=== Saved data entries ===
■ ■ ■ ■ ■

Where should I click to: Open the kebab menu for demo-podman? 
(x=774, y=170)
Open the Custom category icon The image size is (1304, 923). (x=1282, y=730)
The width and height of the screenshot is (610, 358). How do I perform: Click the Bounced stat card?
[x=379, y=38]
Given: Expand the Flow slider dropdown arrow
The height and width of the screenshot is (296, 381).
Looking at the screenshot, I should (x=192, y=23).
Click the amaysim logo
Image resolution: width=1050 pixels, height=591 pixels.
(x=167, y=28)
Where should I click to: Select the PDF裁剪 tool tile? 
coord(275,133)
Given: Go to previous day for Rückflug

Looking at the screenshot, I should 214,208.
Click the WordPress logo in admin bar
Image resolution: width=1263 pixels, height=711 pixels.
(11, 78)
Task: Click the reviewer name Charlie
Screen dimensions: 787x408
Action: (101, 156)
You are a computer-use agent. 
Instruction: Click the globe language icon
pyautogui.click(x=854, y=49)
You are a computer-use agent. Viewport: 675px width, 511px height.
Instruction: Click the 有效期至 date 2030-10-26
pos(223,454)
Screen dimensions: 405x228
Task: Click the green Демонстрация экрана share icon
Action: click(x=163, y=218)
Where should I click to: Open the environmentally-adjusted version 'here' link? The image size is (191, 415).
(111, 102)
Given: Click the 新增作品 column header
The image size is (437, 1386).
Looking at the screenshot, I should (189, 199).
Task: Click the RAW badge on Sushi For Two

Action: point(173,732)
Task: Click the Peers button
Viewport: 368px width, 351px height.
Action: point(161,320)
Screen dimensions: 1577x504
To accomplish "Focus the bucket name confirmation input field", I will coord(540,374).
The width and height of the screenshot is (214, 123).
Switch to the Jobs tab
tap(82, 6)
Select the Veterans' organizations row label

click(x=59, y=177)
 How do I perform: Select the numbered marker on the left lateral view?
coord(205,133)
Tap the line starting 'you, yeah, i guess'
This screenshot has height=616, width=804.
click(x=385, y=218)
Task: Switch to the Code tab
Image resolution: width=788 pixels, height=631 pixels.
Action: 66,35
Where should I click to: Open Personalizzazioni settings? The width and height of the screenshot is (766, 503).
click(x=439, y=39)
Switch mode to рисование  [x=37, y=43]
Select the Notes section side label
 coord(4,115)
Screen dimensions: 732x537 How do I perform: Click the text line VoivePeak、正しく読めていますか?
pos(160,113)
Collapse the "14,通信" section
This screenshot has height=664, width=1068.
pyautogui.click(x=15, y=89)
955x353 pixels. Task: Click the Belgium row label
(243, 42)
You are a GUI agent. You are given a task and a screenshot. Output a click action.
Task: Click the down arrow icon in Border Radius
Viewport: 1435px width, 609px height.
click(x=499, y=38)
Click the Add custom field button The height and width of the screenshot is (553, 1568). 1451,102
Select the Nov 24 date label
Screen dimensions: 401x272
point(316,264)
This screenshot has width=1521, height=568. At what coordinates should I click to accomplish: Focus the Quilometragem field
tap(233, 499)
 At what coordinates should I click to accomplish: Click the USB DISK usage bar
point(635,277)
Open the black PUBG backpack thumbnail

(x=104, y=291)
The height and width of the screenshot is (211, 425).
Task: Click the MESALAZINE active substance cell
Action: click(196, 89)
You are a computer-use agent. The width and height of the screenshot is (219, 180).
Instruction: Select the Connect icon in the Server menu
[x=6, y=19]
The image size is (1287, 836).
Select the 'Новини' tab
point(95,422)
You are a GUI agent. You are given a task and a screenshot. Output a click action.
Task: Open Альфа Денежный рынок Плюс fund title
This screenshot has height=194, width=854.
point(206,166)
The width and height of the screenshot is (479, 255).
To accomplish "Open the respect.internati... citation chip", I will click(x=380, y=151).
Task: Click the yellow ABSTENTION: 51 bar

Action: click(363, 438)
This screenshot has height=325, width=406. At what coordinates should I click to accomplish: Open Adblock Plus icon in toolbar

■ ■ ■ ■ ■

Repeat every record above. Each one must match exactly.

Where should I click to: Open the kebab menu for demo-podman? 
(x=774, y=170)
Open the Custom category icon The image size is (1304, 923). (x=1282, y=730)
The width and height of the screenshot is (610, 358). How do I perform: Click the Bounced stat card?
[x=379, y=38]
Given: Expand the Flow slider dropdown arrow
The height and width of the screenshot is (296, 381).
Looking at the screenshot, I should (x=192, y=23).
Click the amaysim logo
Image resolution: width=1050 pixels, height=591 pixels.
(x=167, y=28)
Where should I click to: Select the PDF裁剪 tool tile? 
coord(275,133)
Given: Go to previous day for Rückflug

Looking at the screenshot, I should 214,208.
Click the WordPress logo in admin bar
Image resolution: width=1263 pixels, height=711 pixels.
(11, 78)
Task: Click the reviewer name Charlie
Screen dimensions: 787x408
Action: (101, 156)
You are a computer-use agent. 
Instruction: Click the globe language icon
pyautogui.click(x=854, y=49)
You are a computer-use agent. Viewport: 675px width, 511px height.
Instruction: Click the 有效期至 date 2030-10-26
pos(223,454)
Screen dimensions: 405x228
Task: Click the green Демонстрация экрана share icon
Action: click(x=163, y=218)
Where should I click to: Open the environmentally-adjusted version 'here' link? The image size is (191, 415).
(111, 102)
Given: Click the 新增作品 column header
The image size is (437, 1386).
Looking at the screenshot, I should (189, 199).
Task: Click the RAW badge on Sushi For Two

Action: point(173,732)
Task: Click the Peers button
Viewport: 368px width, 351px height.
Action: point(161,320)
Screen dimensions: 1577x504
To accomplish "Focus the bucket name confirmation input field", I will coord(540,374).
The width and height of the screenshot is (214, 123).
Switch to the Jobs tab
tap(82, 6)
Select the Veterans' organizations row label

click(x=59, y=177)
 How do I perform: Select the numbered marker on the left lateral view?
coord(205,133)
Tap the line starting 'you, yeah, i guess'
This screenshot has height=616, width=804.
click(x=385, y=218)
Task: Switch to the Code tab
Image resolution: width=788 pixels, height=631 pixels.
Action: 66,35
Where should I click to: Open Personalizzazioni settings? The width and height of the screenshot is (766, 503).
click(x=439, y=39)
Switch mode to рисование  [x=37, y=43]
Select the Notes section side label
 coord(4,115)
Screen dimensions: 732x537 How do I perform: Click the text line VoivePeak、正しく読めていますか?
pos(160,113)
Collapse the "14,通信" section
This screenshot has height=664, width=1068.
pyautogui.click(x=15, y=89)
955x353 pixels. Task: Click the Belgium row label
(243, 42)
You are a GUI agent. You are given a task and a screenshot. Output a click action.
Task: Click the down arrow icon in Border Radius
Viewport: 1435px width, 609px height.
click(x=499, y=38)
Click the Add custom field button The height and width of the screenshot is (553, 1568). 1451,102
Select the Nov 24 date label
Screen dimensions: 401x272
point(316,264)
This screenshot has width=1521, height=568. At what coordinates should I click to accomplish: Focus the Quilometragem field
tap(233, 499)
 At what coordinates should I click to accomplish: Click the USB DISK usage bar
point(635,277)
Open the black PUBG backpack thumbnail

(x=104, y=291)
The height and width of the screenshot is (211, 425).
Task: Click the MESALAZINE active substance cell
Action: click(196, 89)
You are a computer-use agent. The width and height of the screenshot is (219, 180).
Instruction: Select the Connect icon in the Server menu
[x=6, y=19]
The image size is (1287, 836).
Select the 'Новини' tab
point(95,422)
You are a GUI agent. You are given a task and a screenshot. Output a click action.
Task: Open Альфа Денежный рынок Плюс fund title
This screenshot has height=194, width=854.
point(206,166)
The width and height of the screenshot is (479, 255).
To accomplish "Open the respect.internati... citation chip", I will click(x=380, y=151).
Task: Click the yellow ABSTENTION: 51 bar

Action: click(363, 438)
This screenshot has height=325, width=406. At what coordinates should I click to accomplish: Open Adblock Plus icon in toolbar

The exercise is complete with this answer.